We acknowledge several limitations to the application of genetic data and methods for causal inference in exposomics research. Few studies have comprehensively cataloged genetic variants that predict diverse exposures. Even when genetic variants have been identified and replicated in independent studies, ascertaining biological impact remains challenging.[125] However, interpretation of a genetic variant’s impact is not necessarily required for many of the methods we propose, noting that some of the approaches we describe (e.g., using genetic data to characterize tissue-specific effects) may help illuminate effects in toxicity-relevant tissues and organs. We therefore advocate for expanding the evidence base to examine more comprehensively the genetic architecture of exposure biomarkers[126] and health behaviors,[127,128] the exposome domains that most likely harbor heritable exposures or exposure biomarkers. Another major challenge is the lack of diversity in published GWAS. Although the limited racial/ethnic diversity of GWAS has been the topic of several commentaries,[129] GWAS in populations exposed to specific toxicants or populations capturing crucial life course stages (e.g., infancy and childhood or pregnancy) also remain uncommon. Expanding the diversity of GWAS and the cataloging of genetic variants that predict exposome phenotypes, e.g., by international scientific collaborations that share summary results through established repositories, could help remedy these research gaps. Further, we excluded discussion of gene–environment interaction, instead focusing on genetic data applications that are less well known in exposomics research. Consistent with the other challenges described, methods to enhance gene–environment interaction studies are areas of active research.[130-132] Finally, the sample sizes needed to construct well-powered genetically inferred phenotypes may be infeasible for a single study. Again, the sharing of summary data is a disciplinary norm that can increase statistical power to detect genetic effects and construct predictive genetically inferred phenotypes, particularly when examining phenotypes influenced by many common genetic variants of small effects, phenotypes for which the genetic effects are only observable in the presence of specific exposures that are themselves uncommon, or when studying gene–environment interaction.[1]

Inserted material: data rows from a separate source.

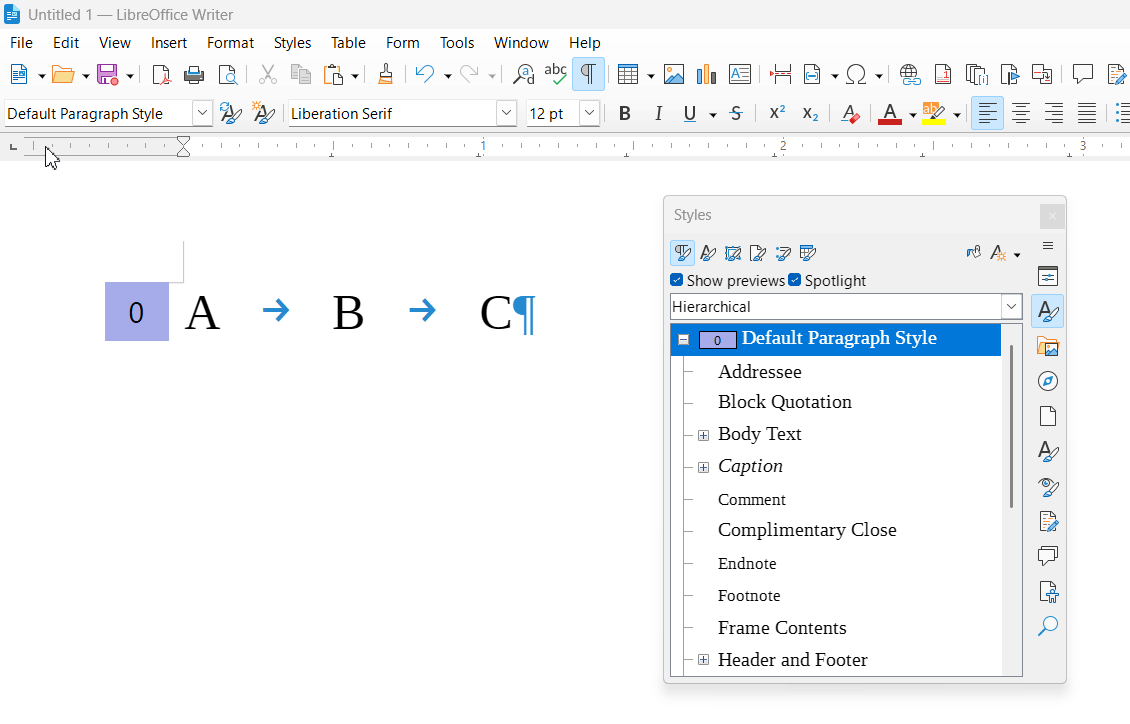Click the Insert Special Character omega icon
Viewport: 1130px width, 724px height.
point(856,74)
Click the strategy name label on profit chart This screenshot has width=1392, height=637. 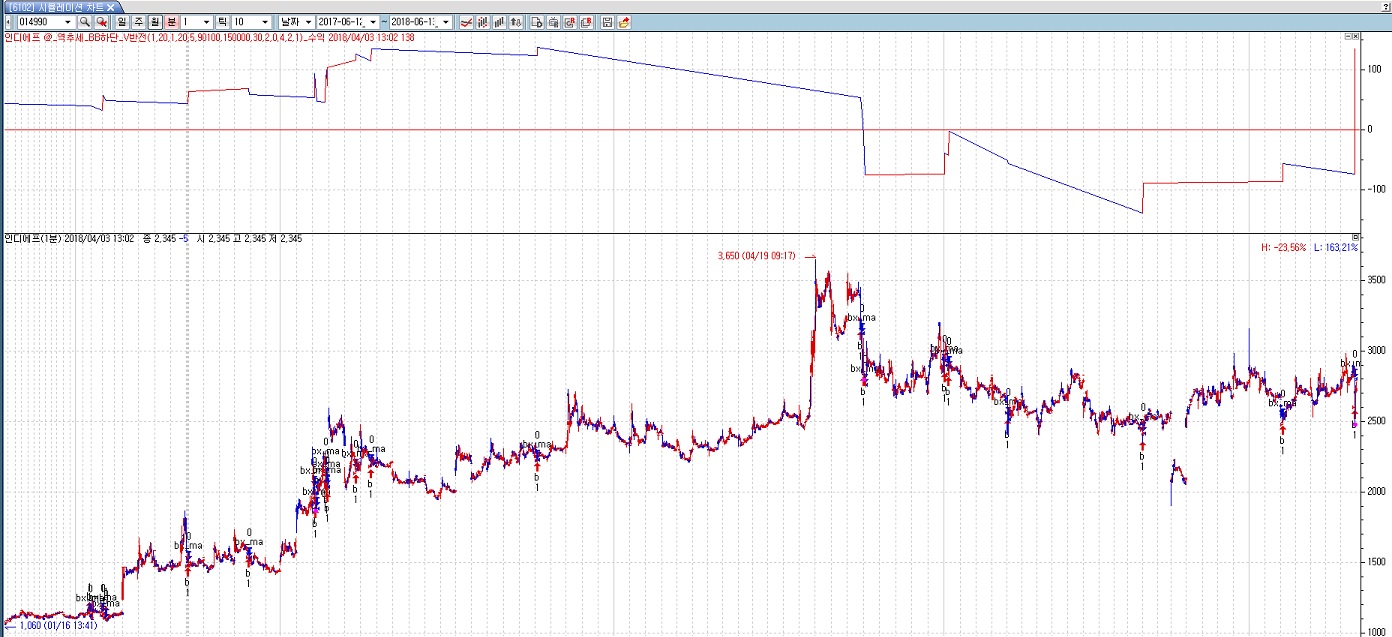(200, 37)

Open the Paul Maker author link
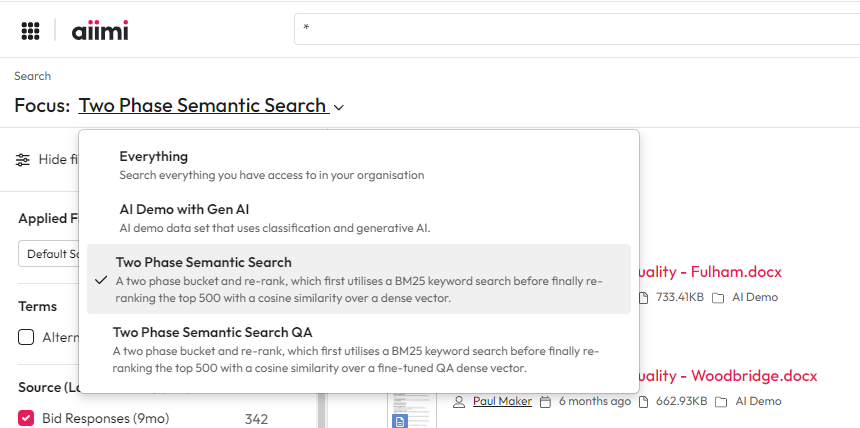coord(503,401)
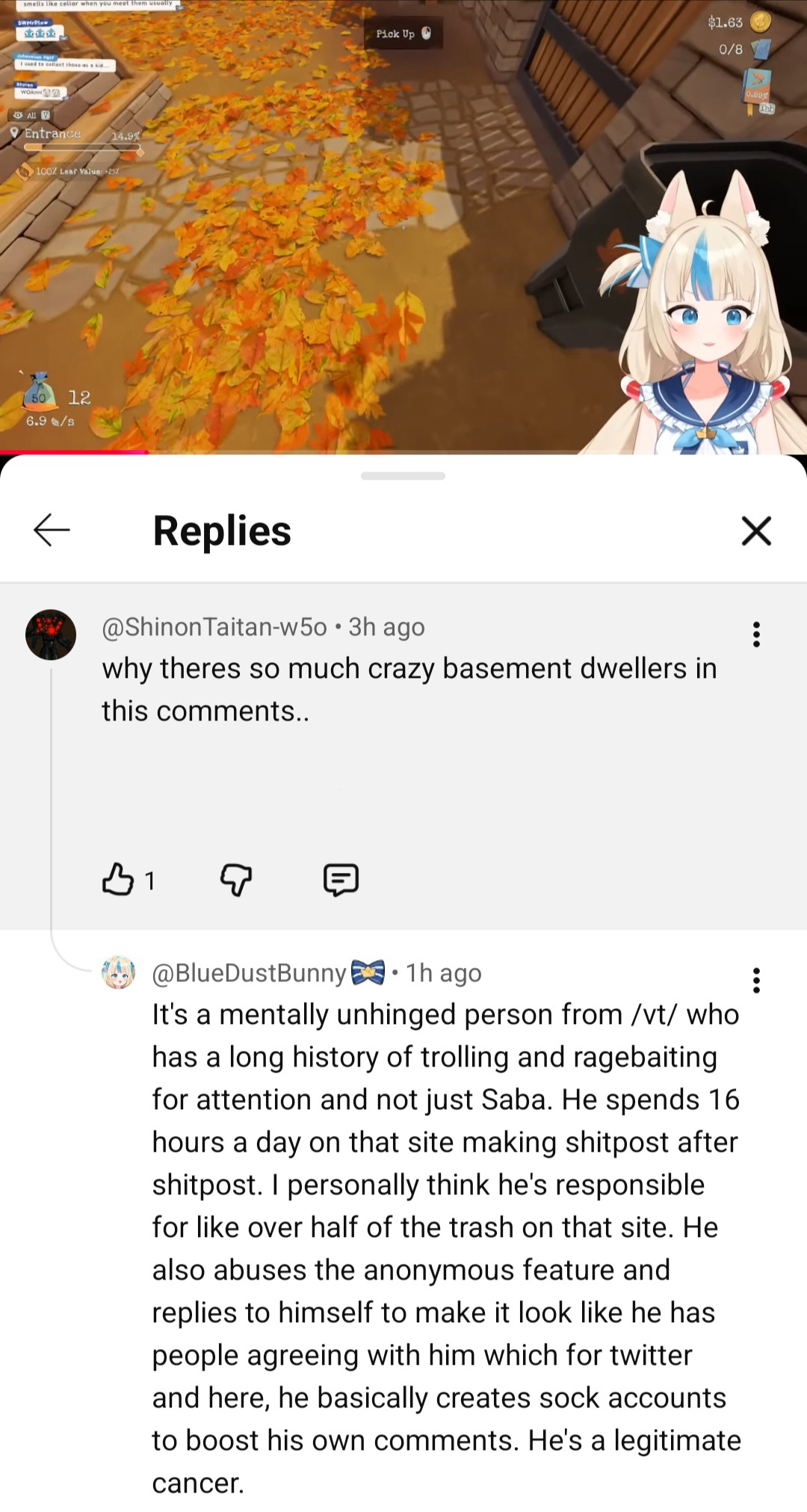Open options menu for BlueDustBunny's reply

coord(756,980)
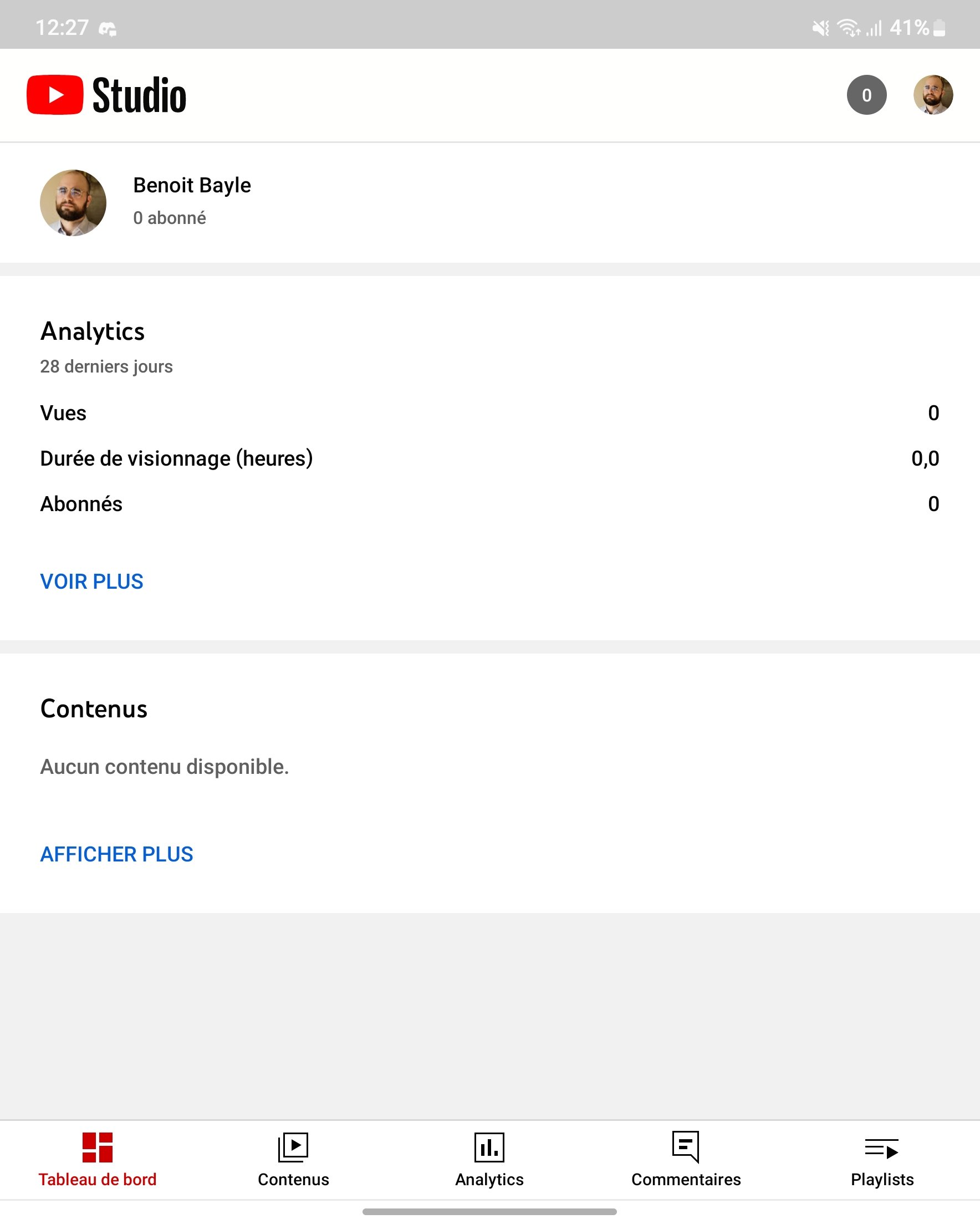
Task: Click the AFFICHER PLUS link
Action: click(116, 854)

Wild proposed the concept of the exposome in 2005,[1] emphasizing the need to balance investments in genetics research with investments in exposomics research. Almost two decades later, distinctions between environmental vs. genetic effects on disease remain common in the exposomics literature,[3,6,133] with few examples of studies that successfully integrate both sources of data. It is noteworthy that many of the perceived hurdles associated with genetic data, including measurement scale, are not new to exposure scientists. Fully leveraging exposomic data also requires embracing biological complexity and systems-level thinking, two core exposure science paradigms.[2] Adding genetic data simply adds one more level of complexity. Ultimately, the success of attempts to integrate genetic data into exposomics research will likely require environmental scientists to expand their large collaborative network to include geneticists and genetic epidemiologists, because the requisite data are largely extant.[36] Through these collaborations, efforts that better integrate genetic and exposomics data to improve human health are achievable.